Despite Regulatory Concerns, Many Consumers Use BNPL as a Financial Lifeline 

This week Rohit Chopra, director of the Consumer Financial Protection Bureau (CFPB), updated reporters about his agency’s efforts to scrutinize credit card reward programs. 

What some may have missed in the conversation were Chopra’s additional comments regarding the CFPB’s plans to also look closer at buy now, pay later (BNPL) providers, because — according to Chopra — some are using personal data to “induce more purchasing or borrowing” on the part of consumers. 

It’s no secret that the CFPB has long had its eye on BNPL providers and practices, just as it’s also no secret that consumers continue to embrace BNPL purchase options.   

As PYMNTS Intelligence discovered in compiling its FinTech Tracker®, “Beyond the Headlines: Understanding BNPL’s Impact on Consumers,” BNPL resonates so strongly with U.S. consumers that — in a single month last year— they used it for a record-setting $9.3 billion in sales.  

BNPL enables shoppers to buy items using short-term financing that has brief, scheduled payment periods and low-to-no interest charges if all payments are made. And despite concerns on the part of regulators, PYMNTS Intelligence finds that arrangement resonates with shoppers — especially younger ones. Half of U.S. consumers between ages 25 and 44 have used BNPL at least once. 

This popularity reaches across the pond as well. “Beyond the Headlines: Understanding BNPL’s Impact on Consumers” also looked at shoppers in the U.K. and found that many U.K. shoppers use BNPL less as a convenience and more as a financial lifeline. Nearly one-third of U.K. consumers use BNPL, and 77% say it serves as a financial guard rail, keeping them clear of high-interest credit card debt. 

Another PYMNTS Intelligence report, “The Credit Accessibility Series: BNPL’s Wide-Ranging Impact on Consumers and Merchants,” which reflected survey data from more than 3,100 consumers, determined there are actually many reasons shoppers opt for BNPL buys. Chief among them is to help them better manage their cash flow, something 71% identified as an important incentive. 

In fact, for more than half of consumers, helping manage cash flow is the main reason they buy using BNPL. For nearly 28%, the low- or no-interest rate option is the main motivator, while nearly that share say they use it because they’ve had favorable BNPL experiences in the past. More than 17% say BNPL helps fortify their credit scores. 

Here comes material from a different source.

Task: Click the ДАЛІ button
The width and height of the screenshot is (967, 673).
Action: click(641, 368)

One assumption may be that cash-strapped consumers would be especially vulnerable to the lure of BNPL. However, “The Credit Accessibility Series” found less than 20% of consumers who live paycheck to paycheck (and say they have trouble keeping up with their bills) currently use BNPL. Another 13% of those same consumers say they have paid off their BNPL balances or they don’t intend to use BNPL again. Dire financial circumstances don’t appear to serve as a major influence on any significant BNPL activity, with approximately 18% of those earning more than $100,000 annually, a larger share, using BNPL. 

The appeal of short-term, no- or low-interest loans does reach across age groups. As mentioned, BNPL is especially popular with younger consumers, with more than 14% of Gen Z consumers using BNPL and 20% of millennials. Nineteen percent of bridge millennials and nearly 18% of Gen X shoppers also opt for BNPL. Baby boomers and seniors trail with only 11% carrying BNPL balances, reflecting perhaps the fact that a portion of this demographic lives on fixed incomes with modest purchasing needs. 

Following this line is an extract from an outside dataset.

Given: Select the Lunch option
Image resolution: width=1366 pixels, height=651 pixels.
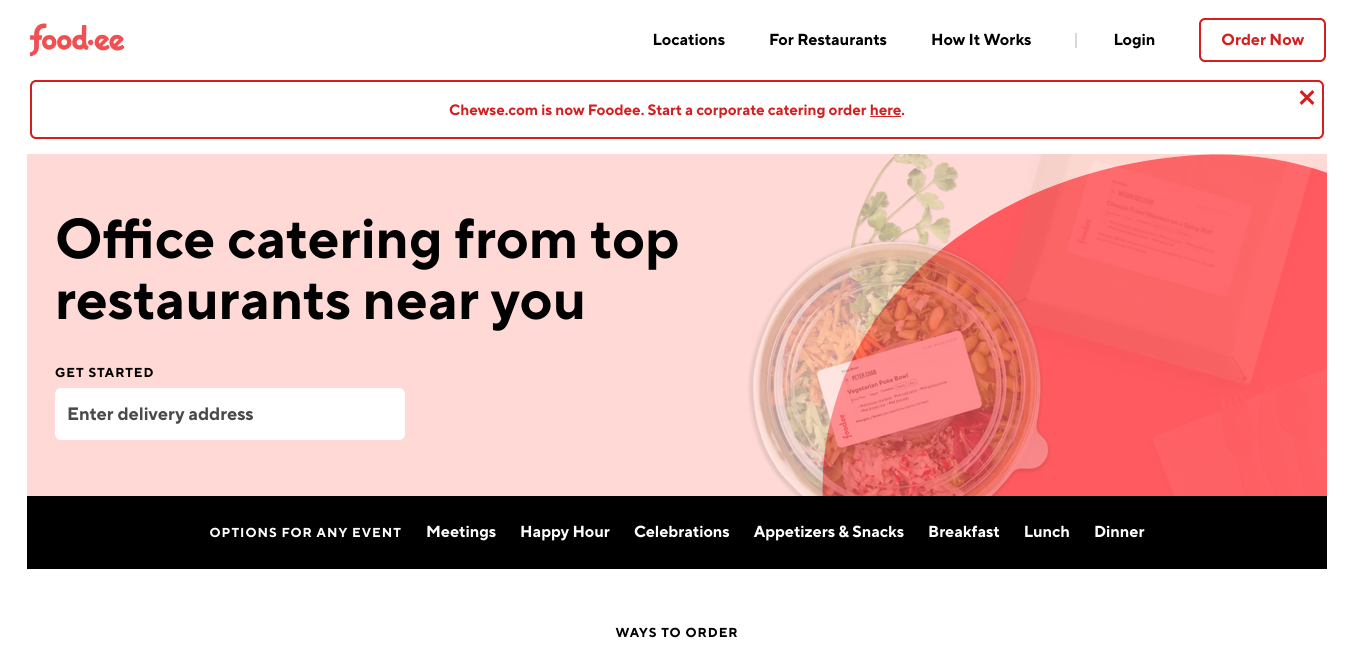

None of these numbers showing the surge in the BNPL usage is intended to downplay regulatory concerns. When consumers have the option to defer payments, anxiety over debt risk and the need for consumer protections is understandable — especially against the backdrop of today’s economic uncertainty.  

And it’s not just Rohit Chopra and other CFPB officials who are voicing concerns. As “Beyond the Headlines: Understanding BNPL’s Impact on Consumers” reports, there are also calls for tighter BNPL regulation in the U.K., and officials in Australia are voicing similar concerns. Meanwhile, FinTechs such as PayPal are working with regulators in an effort to bring greater transparency and user protections to BNPL. 

But as PYMNTS Intelligence data confirms, for many consumers BNPL has proven to be not so much an invitation to go on extravagant shopping sprees, but instead a tool to be deployed strategically to help manage their cash flows, build credit scores and dodge the high-interest credit card purchases.